▶ **GIVEN PASSAGE**
Critical Airway Management: Exploring a Complex Case of Awake Tracheotomy
Dario Winterton, MD, Stephen Odom, MD
Published December 2, 2024 | Clinics in Medical Education
Issue 4 | Volume 1 | November 2024
A 60 year old male presented with sore throat, fever, cough, and dyspnea and left neck swelling. Per chart review, patient had been feeling sick for a week. CT neck at community hospital was positive for abscess from left vallecula to left piriform and the patient received dose of unasyn, decadron, toradol, and racemic epi. The patient was transferred for specialized ENT care to the tertiary hospital. On arrival, the patient was noted to have breathing difficulty and inspiratory stridor.
Vital Signs:
- Temp: 98.3 °F (36.8 °C)
- Heart Rate: 85
- Resp: 20
- BP: 88/65
- SpO2: 96 %
- FiO2 (%):70 %
CT Scan
Abbreviated CT Report: Approximately 4 x 2 x 2 cm lobulated, peripherally enhancing hypodensity extending from the left vallecula caudally/posteriorly into the piriform sinus, with displacement of, mass effect upon, and pronounced narrowing of the supraglottic airway. There are several bilateral, borderline enlarged level 2 and 3 cervical lymph nodes.
In the context of the patient’s clinical presentation and the possible need for awake tracheostomy, the decision was made to proceed with an endoscopic exam in the Operating Room.
A flexible fiberoptic endoscopy was performed in the OR to assess the airway and evaluate for poten- tial awake fiberoptic intubation. The anatomy was completely distorted, with difficulty in identifying the airway.
A team decision was made to minimize airway manipulation and proceed to an awake surgical tracheostomy. Patient was consciously sedated with dexmedetomidine and low-dose remifentanil. Anesthe- sia was provided with abundant, multistep infiltration with lidocaine.

▶ **DATASET**
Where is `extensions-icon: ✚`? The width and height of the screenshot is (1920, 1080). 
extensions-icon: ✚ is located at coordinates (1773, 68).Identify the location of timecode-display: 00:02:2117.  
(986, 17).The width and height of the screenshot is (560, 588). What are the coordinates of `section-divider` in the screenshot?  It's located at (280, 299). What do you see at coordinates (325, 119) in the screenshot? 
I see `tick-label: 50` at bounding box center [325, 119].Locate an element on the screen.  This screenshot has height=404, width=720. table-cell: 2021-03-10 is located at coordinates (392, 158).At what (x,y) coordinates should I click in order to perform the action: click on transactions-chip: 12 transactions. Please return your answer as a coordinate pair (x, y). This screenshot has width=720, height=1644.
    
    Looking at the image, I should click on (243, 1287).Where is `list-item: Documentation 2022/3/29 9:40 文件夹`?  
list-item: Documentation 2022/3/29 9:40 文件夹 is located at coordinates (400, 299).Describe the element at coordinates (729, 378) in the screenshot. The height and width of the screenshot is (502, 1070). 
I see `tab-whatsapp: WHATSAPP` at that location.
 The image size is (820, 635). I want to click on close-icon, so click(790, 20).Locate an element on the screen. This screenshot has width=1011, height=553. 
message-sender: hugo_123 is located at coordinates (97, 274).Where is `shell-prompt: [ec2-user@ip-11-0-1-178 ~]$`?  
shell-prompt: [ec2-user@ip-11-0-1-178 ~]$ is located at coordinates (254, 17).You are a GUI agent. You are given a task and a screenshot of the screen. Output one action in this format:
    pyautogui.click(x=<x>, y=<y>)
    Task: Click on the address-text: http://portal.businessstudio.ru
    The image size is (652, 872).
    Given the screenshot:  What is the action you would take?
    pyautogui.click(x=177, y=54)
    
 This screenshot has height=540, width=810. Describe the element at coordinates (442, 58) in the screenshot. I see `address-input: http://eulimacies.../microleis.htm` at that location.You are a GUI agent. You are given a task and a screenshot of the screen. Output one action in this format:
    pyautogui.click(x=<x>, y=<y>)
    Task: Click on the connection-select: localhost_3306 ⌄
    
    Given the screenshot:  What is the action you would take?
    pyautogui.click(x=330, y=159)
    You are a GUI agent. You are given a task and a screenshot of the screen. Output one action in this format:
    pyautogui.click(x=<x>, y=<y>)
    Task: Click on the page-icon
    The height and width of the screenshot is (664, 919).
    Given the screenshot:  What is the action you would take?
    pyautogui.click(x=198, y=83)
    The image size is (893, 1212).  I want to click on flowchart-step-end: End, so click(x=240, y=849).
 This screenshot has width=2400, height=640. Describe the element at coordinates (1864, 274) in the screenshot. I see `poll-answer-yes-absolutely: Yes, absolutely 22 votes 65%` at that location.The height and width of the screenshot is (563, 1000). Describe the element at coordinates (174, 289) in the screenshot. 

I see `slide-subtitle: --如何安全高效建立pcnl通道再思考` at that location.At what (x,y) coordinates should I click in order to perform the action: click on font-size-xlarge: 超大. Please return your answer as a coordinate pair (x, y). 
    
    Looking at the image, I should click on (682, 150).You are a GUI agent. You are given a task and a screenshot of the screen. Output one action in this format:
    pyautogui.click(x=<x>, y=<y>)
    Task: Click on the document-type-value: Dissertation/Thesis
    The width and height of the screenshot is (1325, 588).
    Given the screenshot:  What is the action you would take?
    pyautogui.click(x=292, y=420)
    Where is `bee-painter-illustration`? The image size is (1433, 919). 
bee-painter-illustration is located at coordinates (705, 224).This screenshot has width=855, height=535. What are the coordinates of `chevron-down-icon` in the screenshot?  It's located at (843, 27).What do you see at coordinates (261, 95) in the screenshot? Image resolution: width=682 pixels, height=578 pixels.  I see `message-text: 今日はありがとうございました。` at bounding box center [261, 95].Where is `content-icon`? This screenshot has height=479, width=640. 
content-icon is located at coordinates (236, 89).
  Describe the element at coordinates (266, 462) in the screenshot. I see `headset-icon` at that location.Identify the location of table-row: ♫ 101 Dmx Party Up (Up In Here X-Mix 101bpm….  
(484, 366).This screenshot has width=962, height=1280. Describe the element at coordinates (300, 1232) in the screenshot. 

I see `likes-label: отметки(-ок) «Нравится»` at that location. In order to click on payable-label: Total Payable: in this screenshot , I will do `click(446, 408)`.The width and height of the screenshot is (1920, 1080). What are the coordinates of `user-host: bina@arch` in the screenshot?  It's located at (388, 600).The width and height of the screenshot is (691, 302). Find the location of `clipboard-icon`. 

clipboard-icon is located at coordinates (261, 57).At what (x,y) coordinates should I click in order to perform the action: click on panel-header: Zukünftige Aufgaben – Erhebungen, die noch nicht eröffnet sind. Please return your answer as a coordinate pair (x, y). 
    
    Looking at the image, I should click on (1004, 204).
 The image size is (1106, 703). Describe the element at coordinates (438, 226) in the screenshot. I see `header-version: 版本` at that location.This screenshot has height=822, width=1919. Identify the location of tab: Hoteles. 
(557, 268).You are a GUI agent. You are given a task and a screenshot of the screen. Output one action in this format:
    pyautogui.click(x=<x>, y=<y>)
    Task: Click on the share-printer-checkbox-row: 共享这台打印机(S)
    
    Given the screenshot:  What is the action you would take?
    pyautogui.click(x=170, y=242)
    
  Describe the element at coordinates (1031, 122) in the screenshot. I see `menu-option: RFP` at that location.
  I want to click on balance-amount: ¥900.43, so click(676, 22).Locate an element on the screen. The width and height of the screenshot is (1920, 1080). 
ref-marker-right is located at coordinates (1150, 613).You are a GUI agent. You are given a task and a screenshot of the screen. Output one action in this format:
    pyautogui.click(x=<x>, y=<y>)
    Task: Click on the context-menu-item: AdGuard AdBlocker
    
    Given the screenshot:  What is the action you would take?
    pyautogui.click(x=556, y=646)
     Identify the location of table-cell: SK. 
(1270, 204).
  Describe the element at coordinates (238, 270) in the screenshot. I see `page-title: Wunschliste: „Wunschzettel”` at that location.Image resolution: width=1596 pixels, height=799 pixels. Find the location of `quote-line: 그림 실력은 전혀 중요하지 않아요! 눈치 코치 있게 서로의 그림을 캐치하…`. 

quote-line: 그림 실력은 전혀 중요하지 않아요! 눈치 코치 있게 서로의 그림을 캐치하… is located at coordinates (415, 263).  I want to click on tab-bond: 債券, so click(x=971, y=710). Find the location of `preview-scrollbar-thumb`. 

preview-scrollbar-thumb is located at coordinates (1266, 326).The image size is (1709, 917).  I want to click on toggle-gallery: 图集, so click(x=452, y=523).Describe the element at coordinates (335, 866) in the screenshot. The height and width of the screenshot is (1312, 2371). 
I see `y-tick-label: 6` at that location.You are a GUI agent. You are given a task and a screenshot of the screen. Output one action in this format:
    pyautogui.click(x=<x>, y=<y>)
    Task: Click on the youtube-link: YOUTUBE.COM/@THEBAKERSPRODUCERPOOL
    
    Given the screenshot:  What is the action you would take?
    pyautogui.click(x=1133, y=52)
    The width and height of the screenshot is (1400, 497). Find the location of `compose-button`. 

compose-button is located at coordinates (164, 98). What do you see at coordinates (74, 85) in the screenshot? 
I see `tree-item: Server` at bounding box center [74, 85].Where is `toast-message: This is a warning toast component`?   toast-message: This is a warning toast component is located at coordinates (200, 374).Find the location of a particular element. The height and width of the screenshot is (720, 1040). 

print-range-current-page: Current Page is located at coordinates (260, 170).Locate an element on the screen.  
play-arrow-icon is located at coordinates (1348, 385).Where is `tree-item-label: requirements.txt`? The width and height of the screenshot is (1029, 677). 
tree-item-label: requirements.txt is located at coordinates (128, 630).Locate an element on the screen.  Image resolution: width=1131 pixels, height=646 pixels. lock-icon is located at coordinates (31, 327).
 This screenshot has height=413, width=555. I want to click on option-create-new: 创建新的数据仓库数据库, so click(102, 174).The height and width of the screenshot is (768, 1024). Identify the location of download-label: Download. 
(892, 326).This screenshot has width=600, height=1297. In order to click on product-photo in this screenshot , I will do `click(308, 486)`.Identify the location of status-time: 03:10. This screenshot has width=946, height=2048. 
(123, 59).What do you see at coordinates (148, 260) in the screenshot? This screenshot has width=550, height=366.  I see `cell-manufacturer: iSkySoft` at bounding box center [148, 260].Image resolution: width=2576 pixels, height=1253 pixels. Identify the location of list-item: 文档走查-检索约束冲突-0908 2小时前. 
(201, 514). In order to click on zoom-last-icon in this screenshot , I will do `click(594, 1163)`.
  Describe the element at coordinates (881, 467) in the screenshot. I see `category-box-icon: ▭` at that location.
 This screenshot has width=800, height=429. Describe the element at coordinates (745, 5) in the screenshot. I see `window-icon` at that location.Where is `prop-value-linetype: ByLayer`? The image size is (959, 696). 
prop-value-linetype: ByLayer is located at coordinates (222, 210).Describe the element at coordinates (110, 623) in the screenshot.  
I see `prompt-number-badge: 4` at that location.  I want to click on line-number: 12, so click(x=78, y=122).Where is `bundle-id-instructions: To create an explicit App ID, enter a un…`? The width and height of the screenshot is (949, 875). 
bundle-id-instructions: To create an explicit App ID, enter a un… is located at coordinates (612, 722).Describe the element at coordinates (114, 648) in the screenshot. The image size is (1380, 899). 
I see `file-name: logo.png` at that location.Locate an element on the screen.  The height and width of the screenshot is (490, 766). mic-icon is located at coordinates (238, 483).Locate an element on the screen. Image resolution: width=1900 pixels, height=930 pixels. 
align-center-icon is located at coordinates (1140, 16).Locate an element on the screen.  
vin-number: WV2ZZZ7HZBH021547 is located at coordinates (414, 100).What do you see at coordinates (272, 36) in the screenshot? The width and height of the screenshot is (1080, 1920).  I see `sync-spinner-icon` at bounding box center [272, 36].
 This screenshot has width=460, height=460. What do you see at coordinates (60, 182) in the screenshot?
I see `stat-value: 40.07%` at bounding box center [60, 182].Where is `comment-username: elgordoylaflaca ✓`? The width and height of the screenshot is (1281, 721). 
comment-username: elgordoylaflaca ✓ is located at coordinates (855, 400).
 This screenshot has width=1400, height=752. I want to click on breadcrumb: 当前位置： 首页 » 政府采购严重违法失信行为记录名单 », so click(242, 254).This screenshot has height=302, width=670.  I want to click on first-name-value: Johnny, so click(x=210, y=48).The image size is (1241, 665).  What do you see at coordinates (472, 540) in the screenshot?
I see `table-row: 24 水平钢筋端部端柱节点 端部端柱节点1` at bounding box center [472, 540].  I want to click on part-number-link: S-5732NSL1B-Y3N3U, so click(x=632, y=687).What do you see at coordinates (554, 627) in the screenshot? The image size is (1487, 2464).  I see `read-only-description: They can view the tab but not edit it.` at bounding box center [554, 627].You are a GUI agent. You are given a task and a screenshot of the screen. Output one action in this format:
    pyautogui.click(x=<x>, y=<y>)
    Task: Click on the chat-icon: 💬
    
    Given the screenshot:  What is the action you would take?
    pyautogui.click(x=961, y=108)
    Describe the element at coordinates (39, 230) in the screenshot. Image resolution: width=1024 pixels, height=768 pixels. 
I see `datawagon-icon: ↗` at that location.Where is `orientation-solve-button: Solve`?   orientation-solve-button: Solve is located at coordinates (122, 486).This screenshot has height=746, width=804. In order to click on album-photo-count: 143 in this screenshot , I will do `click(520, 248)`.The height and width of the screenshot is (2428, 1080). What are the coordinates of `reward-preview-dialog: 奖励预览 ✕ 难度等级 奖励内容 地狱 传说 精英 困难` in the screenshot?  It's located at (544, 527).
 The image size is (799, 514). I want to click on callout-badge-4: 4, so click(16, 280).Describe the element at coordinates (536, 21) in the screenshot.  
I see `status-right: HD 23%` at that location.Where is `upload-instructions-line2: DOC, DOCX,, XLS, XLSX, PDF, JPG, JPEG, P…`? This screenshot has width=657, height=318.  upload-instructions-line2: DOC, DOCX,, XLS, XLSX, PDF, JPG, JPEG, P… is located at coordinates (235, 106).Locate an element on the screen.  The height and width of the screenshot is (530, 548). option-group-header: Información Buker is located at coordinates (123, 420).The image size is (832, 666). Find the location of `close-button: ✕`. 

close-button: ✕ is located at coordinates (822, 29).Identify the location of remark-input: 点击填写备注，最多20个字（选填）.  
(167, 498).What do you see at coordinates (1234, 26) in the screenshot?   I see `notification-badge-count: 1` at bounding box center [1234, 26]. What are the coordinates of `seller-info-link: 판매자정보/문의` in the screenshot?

▶ **PROBLEMS AND TASKS**
1. According to the airway case report, which drugs were used to consciously sedate the patient before the awake tracheostomy?
2. Continue the case report on awake tracheotomy, starting after its final sentence.

▶ **TASK RESPONSES**
1. Dexmedetomidine and low-dose remifentanil.

2.
This patient had difficult anatomy with posteriorly oriented tracheal with minimal space from sternal notch and profound edema throughout the supraglottis and left posterior pharyngeal wall. An urgent awake tracheotomy (Bjork flap and stay sutures) and thyroid isthmusectomy was performed.
After the airway was secured, the patient was induced with midazolam and propofol and a laryngoscopy was performed
Laryngoscopy report
- Oropharynx: No mucosal lesions, masses, or erythema, tongue base without lesions. Thick secretions throughout.
- Hypopharynx: Edema of vallecula. No masses or lesions in vallecula, piriform sinuses, or post-cricoid area. Thick secretions throughout.
- Larynx: Epiglottis with watery edema on the left partially obstructing view of the vocal cords. No mass lesions.
Reasoning points: The decision to perform all procedures in the OR was taken so to have the best possible setup in case an emergent surgical intervention would have been required. Moreover, the low threshold to shift from awake fiberoptic endoscopy to awake tracheostomy was based on the patient still having a patent but extremely labile airway in the context of an extreme difficulty in identifying the airway on endoscopy, and thus avoiding any manipulation that might cause loss of ventilation capabilities.